● Task to carry out
Every line of the data is to be transcribed as it stands.

● Extracted records
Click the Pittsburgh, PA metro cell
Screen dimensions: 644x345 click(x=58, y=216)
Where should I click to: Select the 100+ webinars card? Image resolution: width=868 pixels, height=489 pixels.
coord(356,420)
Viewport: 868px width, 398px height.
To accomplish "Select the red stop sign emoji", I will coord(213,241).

● Answer section
Click the Pittsburgh, PA metro cell
Screen dimensions: 644x345 click(x=58, y=216)
Where should I click to: Select the 100+ webinars card? Image resolution: width=868 pixels, height=489 pixels.
coord(356,420)
Viewport: 868px width, 398px height.
To accomplish "Select the red stop sign emoji", I will coord(213,241).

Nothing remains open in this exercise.